Свобода, следовательно, есть свобода от Бога[145]. Минимум Бога (= бытия) равен максимуму видимости (= иллюзии). Но своим свободным мышлением человек обязан как раз видимости. В другой дорнахской лекции, прочитанной 6 января 1923 года (эта лекция в рамках курса о «Моменте возникновения естествознания в мировой истории» могла бы быть необыкновенно продуктивной для понимания цитированного выше отрывка), подчеркивается иллюзорный характер мышления: «По тому, как переживаются сегодня мышление, чувствование и воля, они суть видимость. Эту видимость и обгладывают ужасным образом наши сегодняшние теоретики познания. Они и в самом деле производят впечатление того прославленного героя, который намеревался вытянуть себя вверх за собственную косу, или человека, который стоит внутри железнодорожного вагона и постоянно толкает его изнутри, не беря в толк, что вагон не сдвинется с места, если толкать его изнутри. Такое впечатление производят нынешние теоретики познания. Они говорят, но в их разглагольствованиях нет силы, потому что они движутся лишь в пределах видимости. Видите ли, я дважды пытался положить этим разглагольствованиям конец, один раз в моей „Философии свободы“, где я показал, что видимость, лежащая в чистом мышлении, если она внутренне постигается человеком в мышлении, как раз оказывается импульсом свободы. Ибо будь в том, что субъективно переживается нами, что–либо иное, чем видимость, мы никогда не могли бы быть свободными. Но если видимость становится чистым мышлением, тогда мы можем быть свободными, поскольку то, что не является бытием [Богом — К. С], как раз не действует на нас определяющим образом, в то время как бытие в любой форме [трижды три Иерархии — К. С] должно было бы как раз определять нас. Так это было в первый раз. Во второй раз это было, когда я проанализировал тему с психологической точки зрения на философском конгрессе в Болонье».
Тем самым вырисовывается монументальная проблема свободы в карме. Люцифер дарит людям свободу, которой они не в состоянии пользоваться, покуда они вплетены в бытие и повязаны им во всех своих жизненных отправлениях. Эта вплетенность, относящаяся к эфирно–растительному, астрально–животному миру и собственно человеческому миру Я, сводится (через Аримана) к минимуму в физически–минеральном мире. Мы сравниваем этот минимум Божественного в минеральном с его максимумом в прочих царствах природы, и мы говорим: в мире минерального Боги больше кажутся, чем они суть. Но там, где Боги кажутся, Ариман, царством которого является минеральный мир, рассчитывает быть. Он и есть, но не иначе, как в видимости безжизненного, мертвого. Труп — его опознавательный знак, а целью его является отождествить саму смерть (Отца) с трупом, чтобы за этим теневым образом смерти не переживалась никакая высшая реальность (посмертной) жизни. При всем том от него ускользает, что этой видимостью он обязан своему вечному сопернику Люциферу, умной змее, после вмешательства которой в мир вещи мира вообще только и начали казаться, а не просто быть.
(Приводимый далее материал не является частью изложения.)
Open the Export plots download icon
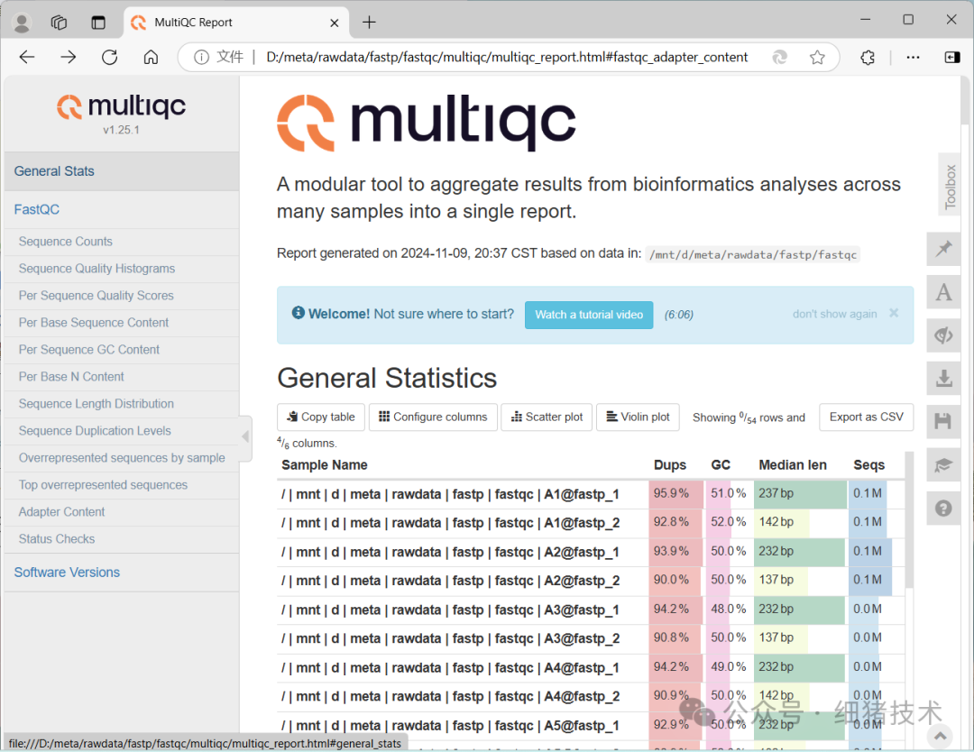 [943, 378]
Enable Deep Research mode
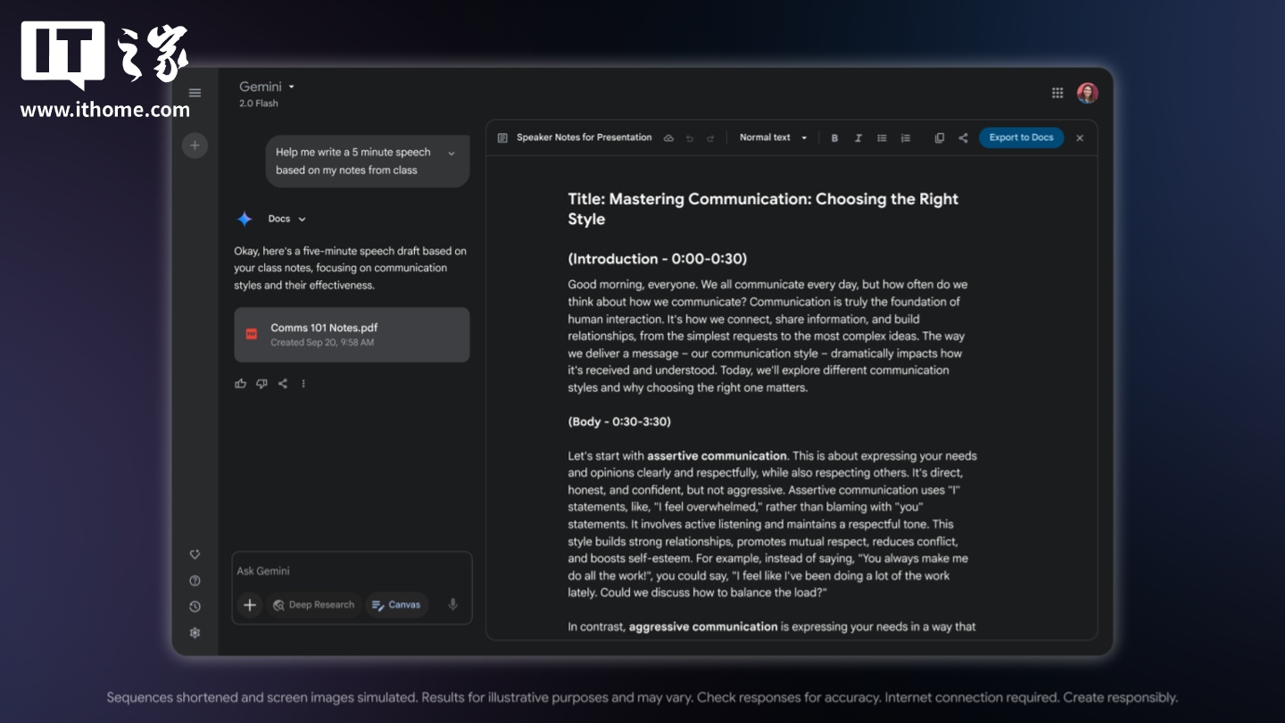1285x723 pixels. click(x=313, y=604)
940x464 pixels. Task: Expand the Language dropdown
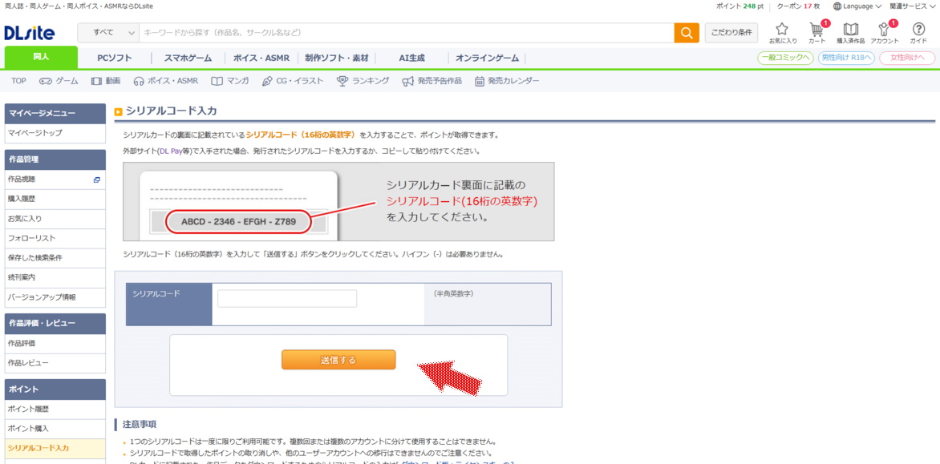857,7
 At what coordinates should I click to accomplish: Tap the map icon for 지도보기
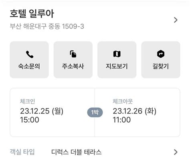click(117, 54)
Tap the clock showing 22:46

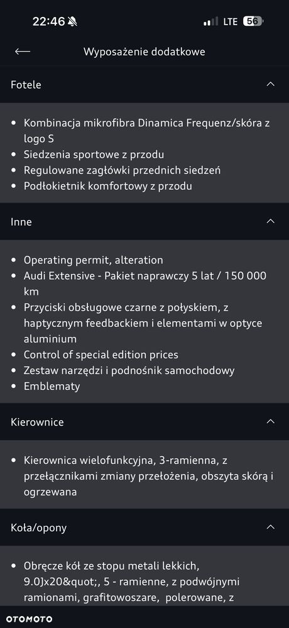tap(48, 21)
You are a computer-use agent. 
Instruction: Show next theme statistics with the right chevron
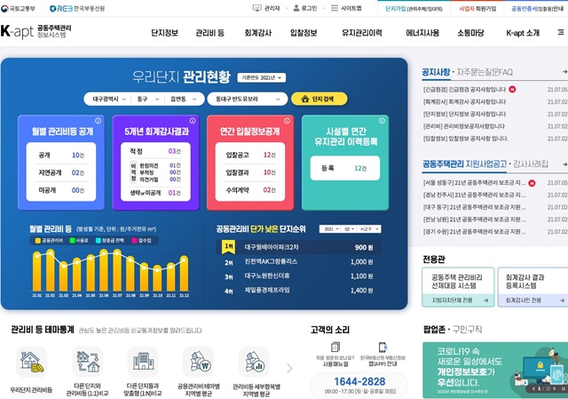(x=288, y=368)
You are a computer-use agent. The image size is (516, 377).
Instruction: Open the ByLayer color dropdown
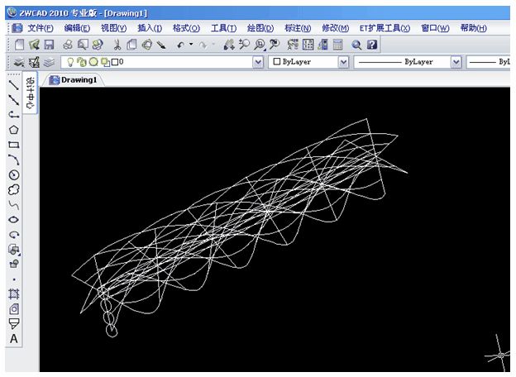(x=343, y=62)
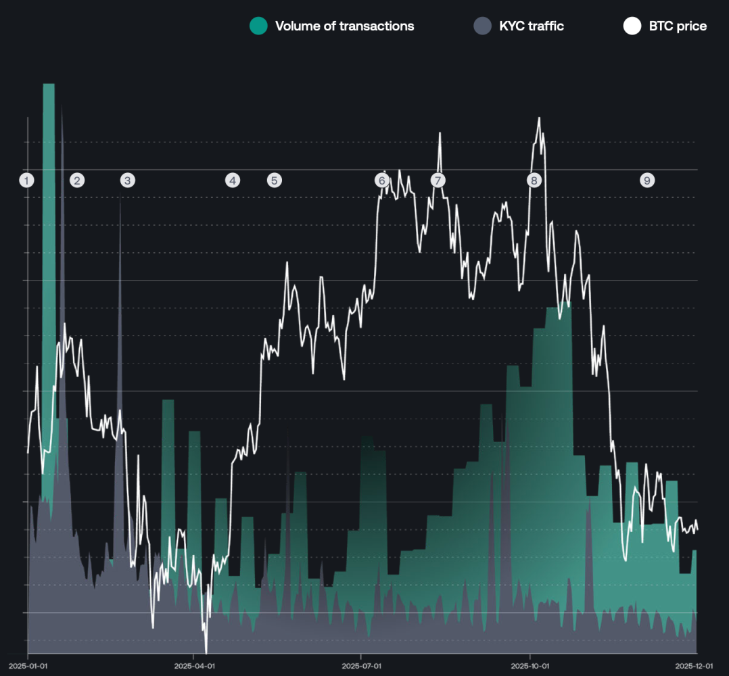Viewport: 729px width, 676px height.
Task: Click event marker number 7
Action: pyautogui.click(x=438, y=180)
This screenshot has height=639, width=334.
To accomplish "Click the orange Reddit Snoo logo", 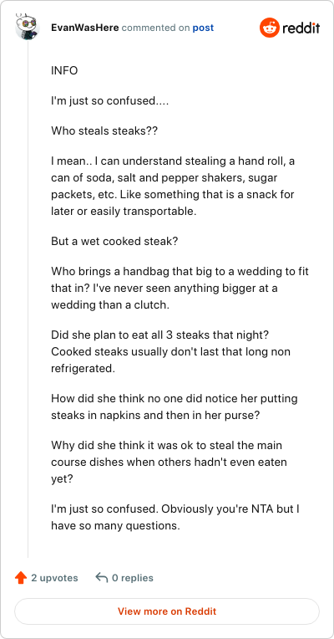I will tap(269, 28).
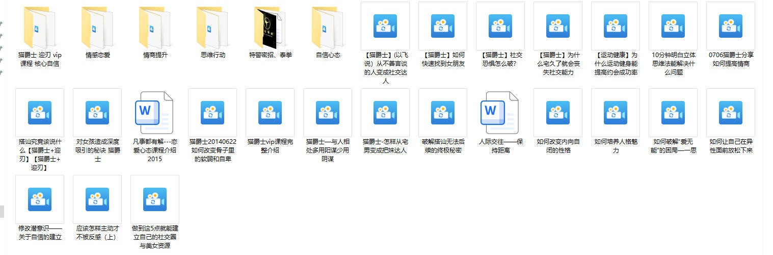Click video 10分钟明白立体思维法能解决什么问题
The width and height of the screenshot is (773, 255).
tap(673, 26)
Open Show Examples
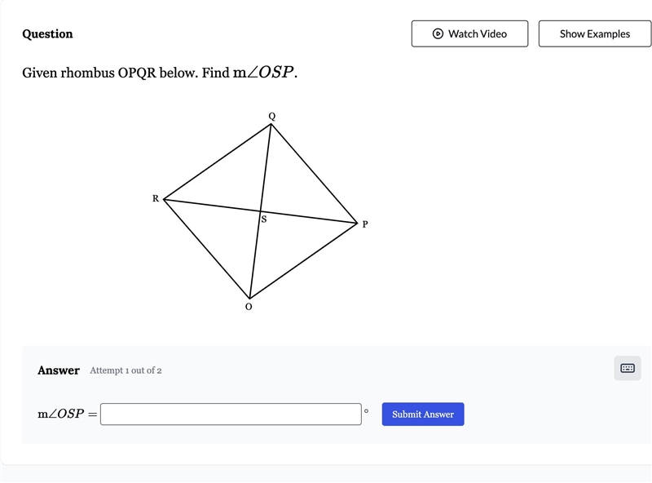 pyautogui.click(x=595, y=33)
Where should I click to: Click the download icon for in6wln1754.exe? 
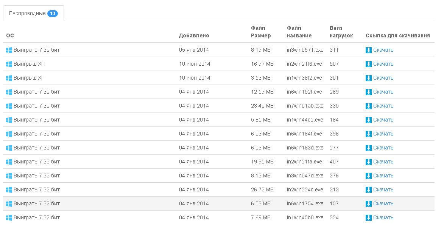tap(368, 204)
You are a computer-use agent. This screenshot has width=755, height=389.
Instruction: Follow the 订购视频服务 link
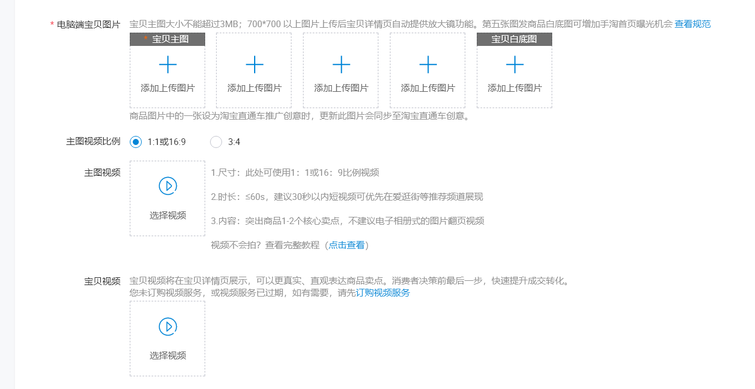pos(383,293)
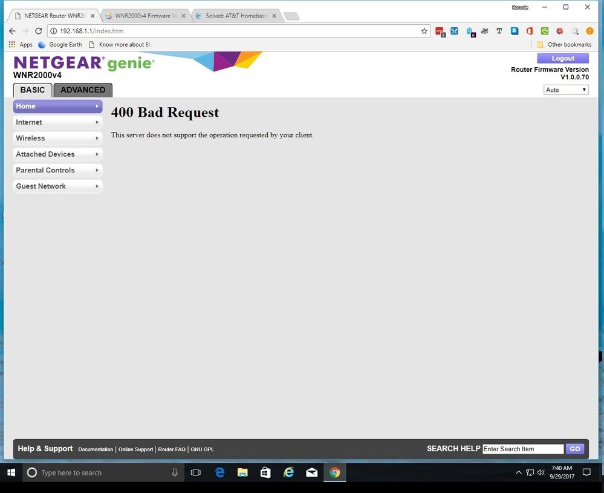The height and width of the screenshot is (493, 604).
Task: Bookmark this page with the star icon
Action: [424, 31]
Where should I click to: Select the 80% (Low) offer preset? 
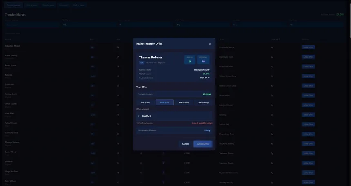145,103
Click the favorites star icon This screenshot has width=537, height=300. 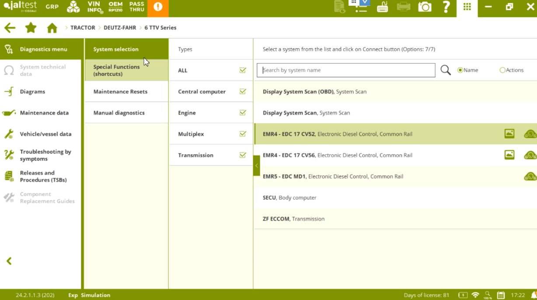click(31, 28)
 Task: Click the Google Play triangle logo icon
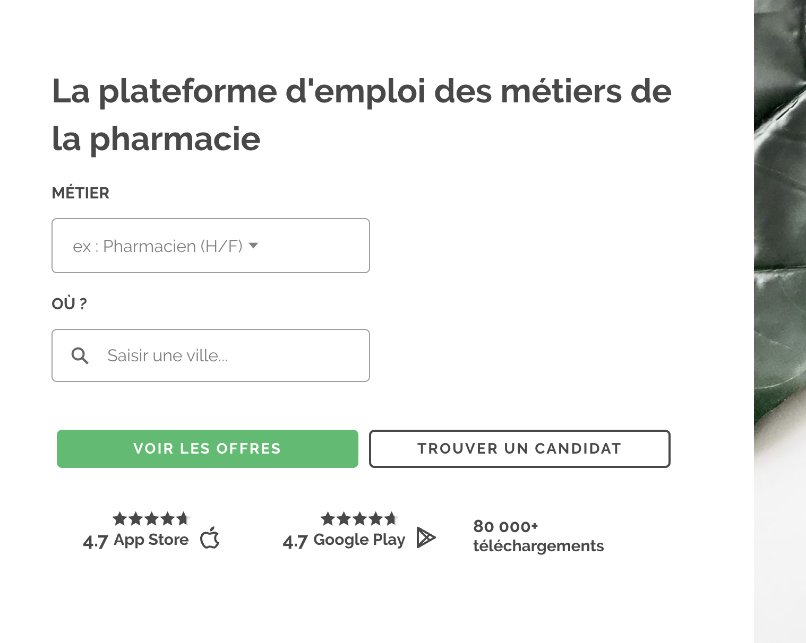coord(426,537)
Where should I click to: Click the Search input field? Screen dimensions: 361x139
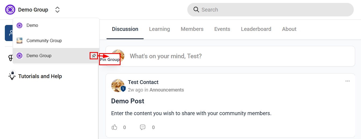[x=271, y=10]
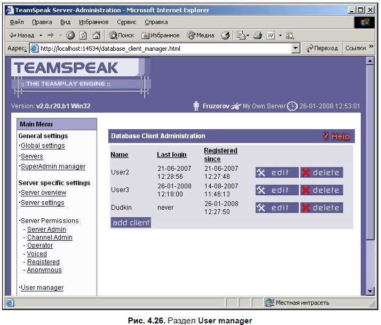Open the Сервис menu
The image size is (381, 325).
coord(126,22)
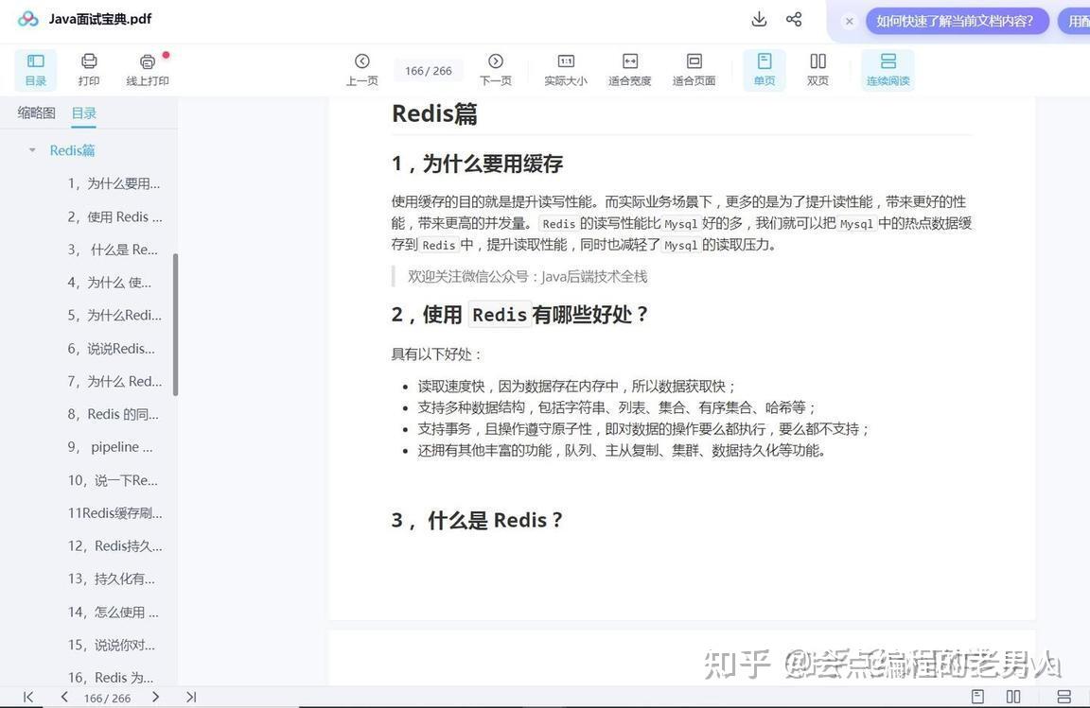The height and width of the screenshot is (708, 1090).
Task: Switch to the 目录 contents tab
Action: click(83, 112)
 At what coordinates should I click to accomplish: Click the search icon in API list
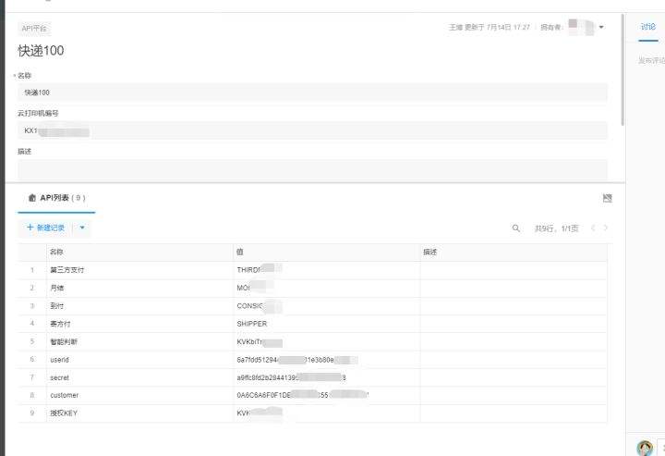pyautogui.click(x=516, y=228)
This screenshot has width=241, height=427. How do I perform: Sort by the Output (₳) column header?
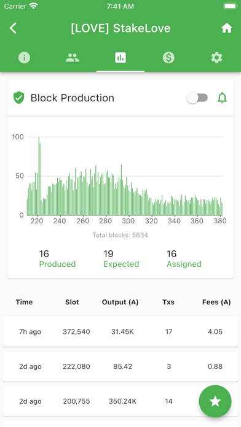tap(120, 302)
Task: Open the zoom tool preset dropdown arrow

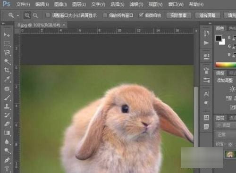Action: tap(18, 16)
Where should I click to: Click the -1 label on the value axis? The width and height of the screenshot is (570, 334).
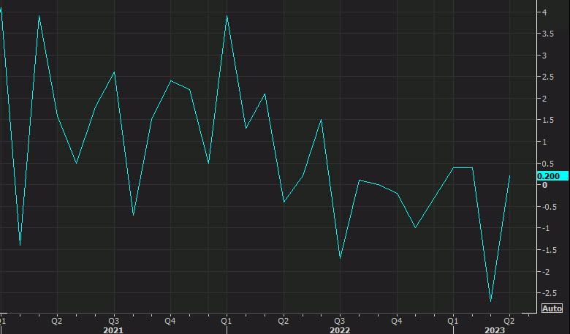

Люциферов дар свободы в мире бытия, определяемого Богами, имеет, поэтому, не большую прочность, чем наполненный воздухом баллон; прочность брони приобретает он только в царстве Аримана. Ариман, в социологии которого нет места для свободы («ибо ничего и никогда не было для человека и для человеческого общества невыносимее свободы!), настигается бумерангом собственного триумфа; утверждая иллюзию, как основную категорию существования, он утверждает свободу, которая может стать действительной только в мире кажущегося и иллюзорного. Еще раз: Люцифер дарит свободу человеку, который не может ею воспользоваться, пока он ощущает себя в божественном миропорядке. Человеческая свобода невозможна в присутствии Богов (Начал, Архангелов, Ангелов в эфирнорастительном, Сил, Властей, Господств в астрально–животном и Серафимов, Херувимов, Престолов в собственно человеческом).
145
«Я прошу Бога, — говорит Мейстер Экхарт, — чтобы Он освободил меня от Бога» (Predigten und Schriften, Frankfurt/Hamburg 1956, S. 195).